Page 1 of 1

Comparison Methods

Posted: 12 Oct 2009, 23:37
by jackpots
Hello and thanks for you product.

How are the files compared for duplicity? That is, is it by size > crc hash > full byte to byte, or by some other means.

I need to know to determine my level of confidence in the output. Thanks again.

Re: Comparison Methods

Posted: 13 Oct 2009, 03:51
by Administrator
The content of a file will be verified byte by byte.

Posted: 13 Oct 2009, 06:08
by jackpots
Thanks.

You should state so in your product descriptions - it makes a world of difference.

Also, I left a small positive review today at Softpedia, where I discovered AllDup. However, it might be held a bit while being moderated.

Posted: 13 Oct 2009, 17:21
by Administrator
Thanks for the hint! I have added "File Content (byte by byte compare)" to the help file and web site.

Posted: 16 Oct 2009, 19:47
by jackpots
A follow-up question...

Does AllDup compare the full content of all files regardless of the file's size? Or, is it as "Compare Method" suggests that only a maximum of 9,999,999 bytes of each file are compared.

Please tell me otherwise. But if this is so, and if AllDup is still an active project, will you add that option.

Thanks.

Posted: 16 Oct 2009, 20:51
by Administrator
AllDup compares only files with the same size. AllDup compares the complete content of both files if no difference is found. Everything else does not make sense (IMHO).

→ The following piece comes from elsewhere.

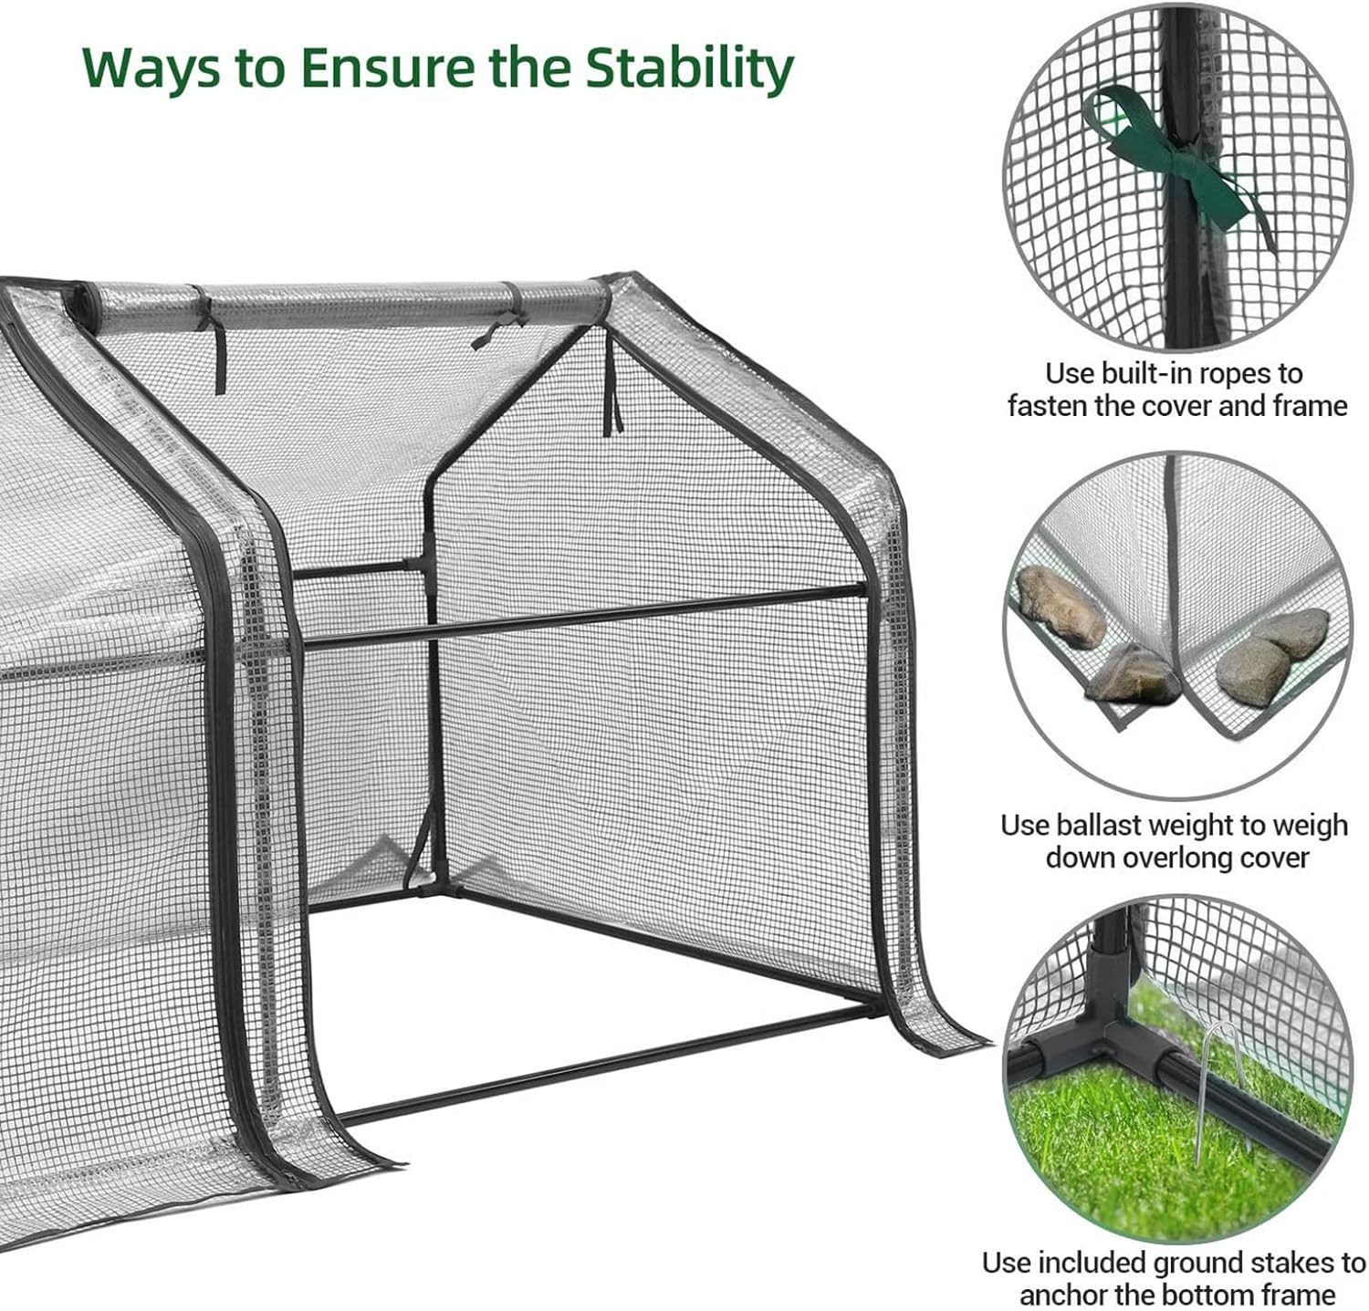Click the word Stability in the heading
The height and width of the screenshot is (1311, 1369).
(688, 68)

Posted: 17 Oct 2009, 00:27
by jackpots
I thought so, however, the read buffer settings under Compare Methods casted some doubt. Thanks.

Posted: 17 Oct 2009, 15:22
by Administrator
The read buffer helps to detect content changes at the beginning of a file without reading a big data packet into the memory. Lets say you start with 10.000 bytes and the first 10 bytes of the two file are different. AllDup only have to read 2x 10.000 bytes to detect the difference.

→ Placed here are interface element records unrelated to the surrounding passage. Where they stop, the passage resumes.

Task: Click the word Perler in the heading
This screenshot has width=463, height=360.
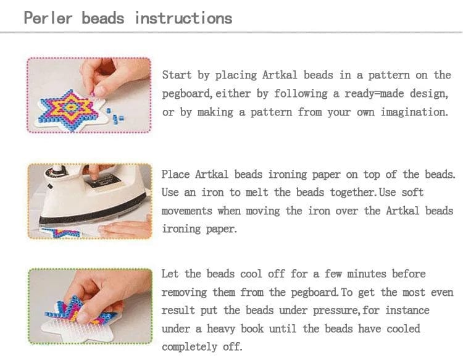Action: click(48, 18)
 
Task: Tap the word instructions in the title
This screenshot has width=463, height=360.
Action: click(183, 18)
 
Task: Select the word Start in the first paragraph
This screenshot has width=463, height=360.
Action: click(177, 75)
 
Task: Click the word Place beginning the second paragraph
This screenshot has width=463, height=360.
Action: click(176, 174)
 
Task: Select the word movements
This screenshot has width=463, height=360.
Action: click(186, 211)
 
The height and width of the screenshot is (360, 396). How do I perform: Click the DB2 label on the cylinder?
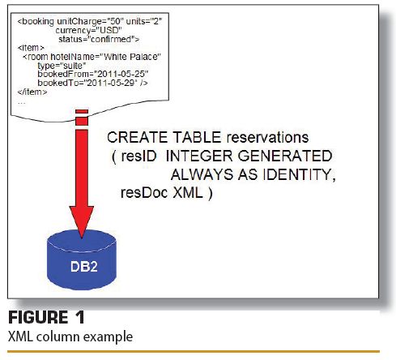84,267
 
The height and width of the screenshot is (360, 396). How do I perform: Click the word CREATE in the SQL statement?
138,137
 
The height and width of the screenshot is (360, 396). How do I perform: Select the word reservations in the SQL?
267,137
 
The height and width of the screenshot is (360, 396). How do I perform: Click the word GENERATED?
285,156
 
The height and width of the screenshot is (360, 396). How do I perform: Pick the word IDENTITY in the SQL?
300,174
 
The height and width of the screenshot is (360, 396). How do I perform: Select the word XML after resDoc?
188,193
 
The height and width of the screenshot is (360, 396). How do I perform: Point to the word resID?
138,156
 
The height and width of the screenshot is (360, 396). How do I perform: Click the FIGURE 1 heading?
46,317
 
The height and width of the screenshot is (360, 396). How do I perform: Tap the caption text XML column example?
70,336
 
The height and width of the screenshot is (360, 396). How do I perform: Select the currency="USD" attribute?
89,30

Posted: 17 Oct 2009, 21:18
by jackpots
Understood.

Side note:
Some suggest that reading the end of the file may be even faster in determining content difference. That is, read a small block end first, determine difference, then start at top with the compare. I have not tested this but it seems plausible.

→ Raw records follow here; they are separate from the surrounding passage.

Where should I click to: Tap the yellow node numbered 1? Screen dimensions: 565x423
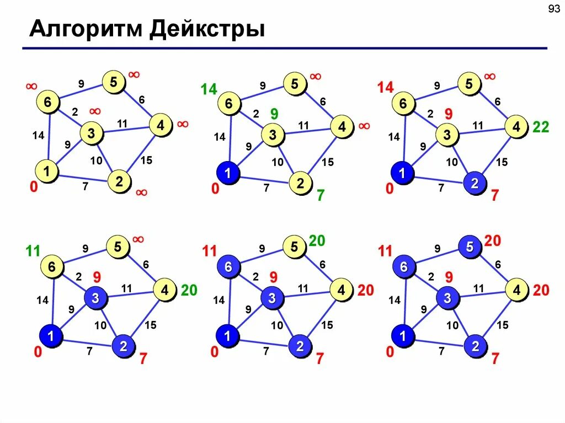point(47,172)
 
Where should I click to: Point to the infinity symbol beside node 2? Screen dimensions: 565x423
point(141,192)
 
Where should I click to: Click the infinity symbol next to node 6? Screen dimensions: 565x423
point(31,87)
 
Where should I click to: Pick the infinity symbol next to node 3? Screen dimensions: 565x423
point(95,111)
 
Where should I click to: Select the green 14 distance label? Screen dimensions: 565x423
point(209,89)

Posted: 17 Oct 2009, 21:53
by Administrator
jackpots wrote:Some suggest that reading the end of the file may be even faster in determining content difference.
Yes, this could speed up the file compare. I note this on the ToDo-List!

Posted: 19 Apr 2013, 05:16
by happyuser
Hello,

I have a suggestion regarding the comparison methods.

I understand that byte by byte comparison is most secure but it is very inefficient for archives.

That's why I suggest including CRC32 as search criteria, which can be determined for the archived files without extracting them. Although there are collisions for CRC32 it is very unlikely to have 2 files with same size and same CRC32. For the uncompressed files CRC32 can be calculated only for the files that have matching size with other files. This should be the fastest possible comparison when scan the contents of archive files option is enabled. It will also allow comparing encrypted archives in which the metadata is not encrypted.

You can allow selecting both CRC32 and Content so if CRC32 matches it will also do byte by byte comparison.

Posted: 19 Apr 2013, 23:34
by Administrator
ok, i understand. Using the existing crc32 value from inside the zip and rar files for comparing. I note this on the ToDo-List.